|Other Names||Dune Runner, Wind Sprinter|
An example of a southern halamaka being ridden by a desert nomad.
The halmaka is an impressive beast. This mammal stands upright on two long powerful legs. It's legs end in very large feet that allow it to run over sand without sinking in. The creature is fully 6 meters tall (20 feet) despite a hunched over posture and weighs over 900 kilograms (2000 pounds). The halmaka has a long mammalian snout, long ears and short bristly fur. It's forearms are clawed but are two small to be effective in combat.
Halmaka fur is dense and has a distinctive musky odor that some find unpleasant.

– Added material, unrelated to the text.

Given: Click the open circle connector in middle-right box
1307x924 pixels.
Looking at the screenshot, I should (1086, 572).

There are two distinct varieties of the halmaka. The southern or "deep desert" halmaka is larger and has coarse fur and a short, thick, triangular snout. The northern or "borderlands" halmaka is smaller, has smooth, sleek fur and a square snout.

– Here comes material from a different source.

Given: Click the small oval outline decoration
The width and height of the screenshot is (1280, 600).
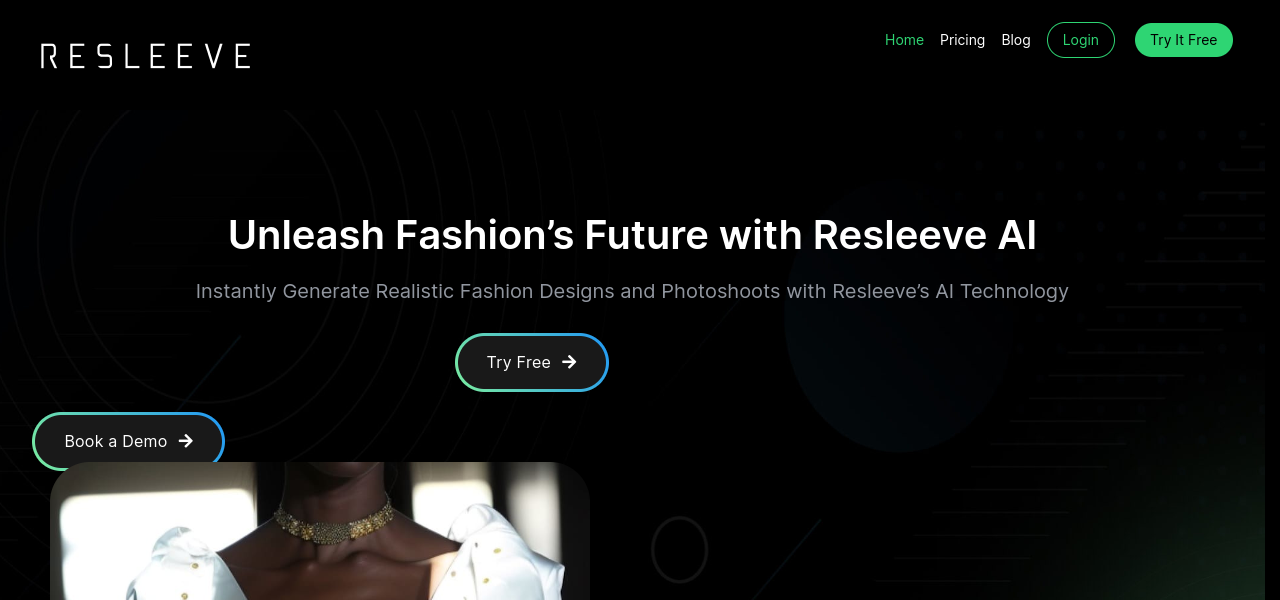Looking at the screenshot, I should [680, 549].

The halmaka kicks with its powerful legs and can catapult a man 25 yards with a good solid back kick. It can bite, but its bite is relatively weak considering the size of the head and jaw. However, the halmaka is generally timid creature and will likely flee a perceived threat unless it is controlled by an experienced rider.
Halmakas are indigenous to the Great Ahtabi Desert. They can be found roaming the sandy wastes in small groups, roaming from region to region. They can also be found in other arid regions of Qeshir. They are used as steeds and pack animals in the Padashan Empire. They can also be found in the foothills of the Rahjan Mountains, the Broadlands, the Fekwar Hills and the Wind Plains.
Because of their native environment, a halmaka can go for up to 10 days without food and water, as it stores nutrients and water in special fatty tissues. Halmakas feed on desert brush and cacti.
The halmaka is a marsupial. It's young are born as small, naked, hairless moles that crawl to a special stomach pouch where the grow for the first year of their lives.
A young northern halmaka before training.